Fibromyalgia Syndrome (FMS) is a chronic pain condition whose prevalence in the general population ranges from 4 to 7 %, with a net female predominance [
1,
2]. According to the 1990 ACR criteria, the syndrome is diagnosed if 2 main conditions are fulfilled: 1) presence of diffuse musculoskeletal pain of at least 3 months’ duration and 2) positivity of at least 11 out of 18 predetermined body sites (9 symmetrical) called tender points (TePs), i.e., tenderness for an applied standard pressure of 4 kg-f exerted either manually or via a pressure algometer [
3]. These criteria were revised in 2010 [
4], with preliminary new criteria no longer taking into account the TeP count, while introducing more clinical requisites in addition to the diffuse muscle pain, e.g., the presence of sleep disorders, affective dysfunction, headache or visceral pains [
5‐
9]. FMS has, indeed, a high degree of comorbidity with a number of other medical conditions, among which headache, especially with an elevated number of attacks or chronic, is particularly frequent [
10,
11]. Though tension-type headache is the most prevalent type in FMS, there is also a high co-occurrence between the syndrome and migraine [
12]. A recent large epidemiologic study, in fact, evidenced a 55.8 % prevalence of migraine among fibromyalgia patients [
13], while other studies showed the prevalence of fibromyalgia in migraine patients to be over 30 % [
14,
15]. Although the pathophysiology of FMS is still incompletely known, a crucial role in the syndrome is believed to be played by central mechanisms of sensitization, secondary to an imbalance of neuromediators involved in nociceptive transmission/control in the Central Nervous System (CNS), in genetically predisposed subjects [
16-
18]. Clinical evidence of sensitization is provided by the generalized decrease in pain thresholds to different modalities of stimuli at somatic level not only in spontaneous painful areas but also in control, nonpainful sites, which has been widely documented in the syndrome [
6,
19,
20]. High frequency and chronic headache have also been found to display increased sensitivity to pain in somatic areas outside the cephalic region, although to a lesser extent with respect to fibromyalgia [
21‐
28]. These observations have raised the question as to whether the association of FMS with headache involves higher degrees of central sensitization with respect to one condition only.
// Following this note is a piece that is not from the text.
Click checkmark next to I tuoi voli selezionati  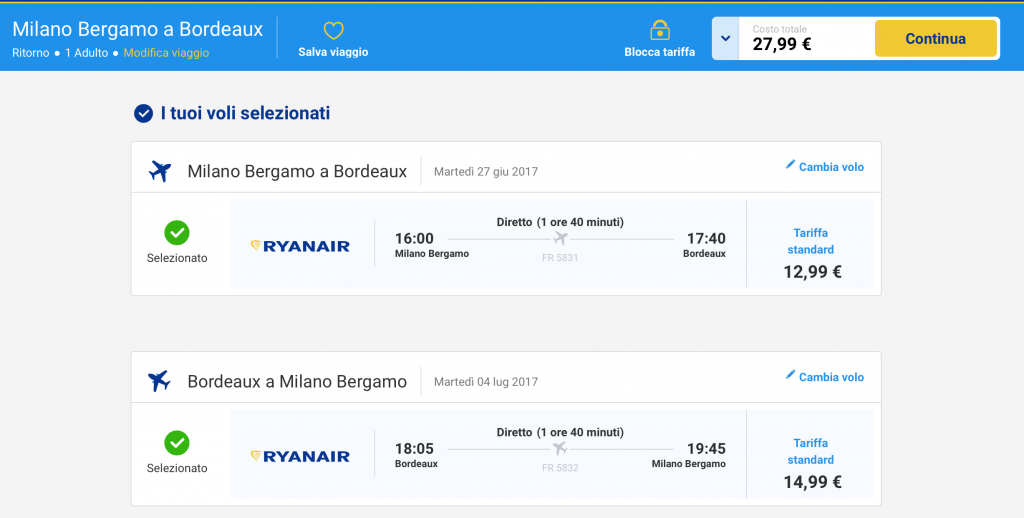pyautogui.click(x=143, y=114)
Clinical observations also report that FMS patients with concurrent headache, particularly migraine, often present an exacerbation of their typical FMS symptomatology in concomitance with or immediately subsequent to a headache attack, suggesting that headache may represent a triggering factor for fibromyalgia pain. However, in spite of the high degree of co-occurrence between headache and fibromyalgia, no systematic studies appear to have been conducted so far to evaluate the implications of this co-morbidity not only for the spontaneous FMS symptoms but also for the general sensory asset of the patients. This kind of study is instead important not only to better investigate the underlying mechanisms of these chronic pain co-morbidities, but also for therapeutic purposes, as the specific treatment of one condition could have a significant impact upon the symptoms of the other. On this basis, the aim of the present study was to verify: firstly, if the association of FMS with migraine involves different levels of pain hypersensitivity with respect to one condition only; secondly if, in co-morbid patients, the hypersensitivity level is a function of migraine frequency; thirdly, if migraine attacks act as a triggering factor for FMS symptoms. Quantitative sensory tests were carried out in both painful and nonpainful sites and the correlation was explored between occurrence and frequency of migraine attacks and fibromyalgia exacerbations (flares). In addition, the effects were investigated of reducing migraine frequency via specific prophylaxis, on the degree of FMS pain and hyperalgesia.